Deterministic automata

In the last lecture, we have shown that, for each regular expression $ e$ , we can construct an NFA $ M$ , such that $ L(e) = L(M)$ .

While NFAs are a computational instrument for establishing acceptance, they are not an ideal one. Nondeterminism is difficult to translate per. se. in a programming language. It is also quite inefficient. We illustrate this via our previous example, below. Recall our NFA representation in Haskell:

data NFA = NFA {delta :: [(Int,Char,Int)], fin :: [Int]}

The following code checks if a word $ w$ and NFA $ nfa$ , whether $ w\in L(nfa)$ .

check :: String -> NFA -> Bool
check w nfa = chk (w++"!") nfa [0]
              where chk (x:xs) nfa set  
                          | (x == '!') && ([s | s <- set, s 'elem' fin nfa] /= []) = True
                          | set == [] = False
                          | otherwise = chk xs nfa [s' | s <- set, (s,x,s') <- delta nfa]  

At each step, the procedure builds the set of all successor states $ s'$ which can be reached from some current state $ s$ , on current input $ x$ .

This procedure can be optimised, if we make the following observations:

• we can pre-compute all possible state-combinations (and rule-out those which are inaccessible);
• in so doing, we will have only one transition from one state-combination to the other;
• the number of state combinations may be exponential in the general case, but we will build them only once, not for each word, on each test $ w\in L(nfa)$ , as it is done in the above example.

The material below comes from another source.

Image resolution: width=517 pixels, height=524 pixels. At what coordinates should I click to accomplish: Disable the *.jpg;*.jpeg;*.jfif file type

These observations lead us to Deterministic Finite Automata (DFA). More formally, we can easily obtain the definition for DFAs by enforcing the following restriction on the transition relation $ \Delta$ :

• $ \Delta : K \times \Sigma \rightarrow K$ ,
• the function $ \Delta$ is total (i.e. it is defined for all possible values in its input).

Thus:

• each transition must occur on a symbol,
• exactly one transition is possible for each state-symbol combination

Definition (DFA):

A Deterministic Finite Automata is an NFA, where $ \Delta : K \times \Sigma \rightarrow K$ is a total function. In what follows, we write $ \delta$ instead of $ \Delta$ to refer to the transition function of a DFA.

Definition (Configuration):

The configuration of a DFA is an element of $ K\times\Sigma^*$ .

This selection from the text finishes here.